Example GPU job submissions

The following example job submissions demonstrate ways to submit jobs that use GPU resources.

  • The following job requests the default GPU resource requirement num=1:mode=shared:mps=no:j_exclusive=no. The job requests one GPU in DEFAULT mode, without starting MPS, and the GPU can be used by other jobs since j_exclusive is set to no.
    bsub -gpu - ./app
  • The following job requires two EXCLUSIVE_PROCESS mode GPUs and starts MPS before the job runs:
    bsub -gpu "num=2:mode=exclusive_process:mps=yes" ./app
  • The following job requires two EXCLUSIVE_PROCESS mode GPUs, starts MPS before the job runs, and allows multiple jobs in the host to share the same MPS daemon if those jobs are submitted by the same user with the same GPU requirements:
    bsub -gpu "num=2:mode=exclusive_process:mps=yes,share" ./app
  • The following job requires two EXCLUSIVE_PROCESS mode GPUs and starts multiple MPS daemons (one MPS daemon per socket):
    bsub -gpu "num=2:mode=exclusive_process:mps=per_socket" ./app
  • The following job requires two EXCLUSIVE_PROCESS mode GPUs and starts multiple MPS daemons (one MPS daemon per socket), and allows multiple jobs in the socket to share the same MPS daemon if those jobs are submitted by the same user with the same GPU requirements:
    bsub -gpu "num=2:mode=exclusive_process:mps=per_socket,share" ./app
  • The following job requires two EXCLUSIVE_PROCESS mode GPUs and starts multiple MPS daemons (one MPS daemon per GPU):
    bsub -gpu "num=2:mode=exclusive_process:mps=per_gpu" ./app
  • The following job requires two EXCLUSIVE_PROCESS mode GPUs and starts multiple MPS daemons (one MPS daemon per GPU), and allows multiple jobs in the GPU to share the same MPS daemon if those jobs are submitted by the same user with the same GPU requirements:
    bsub -gpu "num=2:mode=exclusive_process:mps=per_gpu,share" ./app
  • The following job requires two DEFAULT mode GPUs and uses them exclusively. The two GPUs cannot be used by other jobs even though the mode is shared:
    bsub -gpu "num=2:mode=shared:j_exclusive=yes" ./app
  • The following job uses three DEFAULT mode GPUs and shares them with other jobs:
    bsub -gpu "num=3:mode=shared:j_exclusive=no" ./app
  • The following job requests two AMD GPUs:
    bsub -gpu "num=2:gvendor=amd" ./app
  • The following job requests two Vega GPUs with xGMI connections:
    bsub -gpu "num=2:gmodel=Vega:glink=yes" ./app
  • The following job requests two NVIDIA GPUs:
    bsub -gpu "num=2:gvendor=nvidia" ./app
  • The following job requests two Tesla C2050 or C2070 GPUs:
    bsub -gpu "num=2:gmodel=C2050_C2070"
  • The following job requests two Tesla GPUs of any model with a total memory size of 12 GB on each GPU:
    bsub -gpu "num=2:gmodel=Tesla-12G"
  • The following job requests two Tesla GPUs of any model with a total memory size of 12 GB on each GPU, but with relaxed GPU affinity enforcement:
    bsub -gpu "num=2:gmodel=Tesla-12G":aff=no
  • The following job requests two Tesla GPUs of any model with a total memory size of 12 GB on each GPU and reserves 8 GB of GPU memory on each GPU:
    bsub -gpu "num=2:gmodel=Tesla-12G:gmem=8G"

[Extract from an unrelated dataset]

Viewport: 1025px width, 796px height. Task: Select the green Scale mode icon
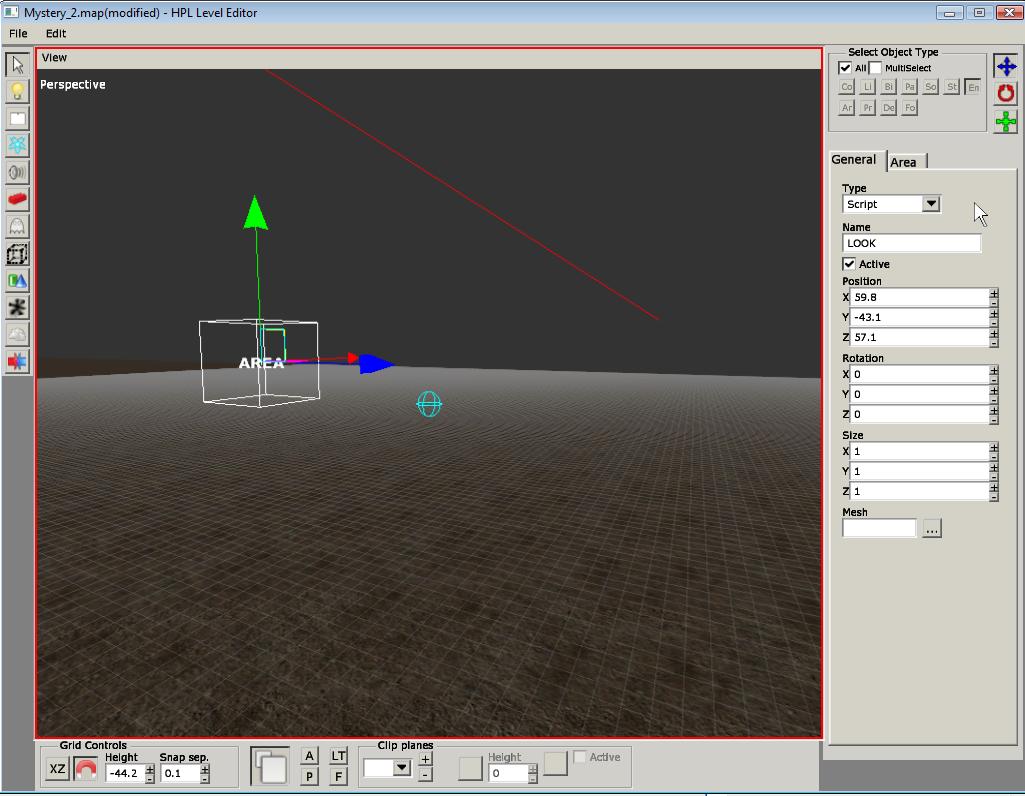1005,122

  • The following job requests four Tesla K80 GPUs per host and 2 GPUs on each socket:
    bsub -gpu "num=4:gmodel=K80:gtile=2"
  • The following job requests four Tesla K80 GPUs per host and the GPUs are spread evenly on each socket:
    bsub -gpu "num=4:gmodel=K80:gtile='!'"
  • The following job requests four Tesla P100 GPUs per host with NVLink connections and the GPUs are spread evenly on each socket:
    bsub -gpu "num=4:gmodel=TeslaP100:gtile='!':glink=yes"
  • The following job uses two NVIDIA MIG devices with a GPU instance size of 3 and a compute instance size of 2.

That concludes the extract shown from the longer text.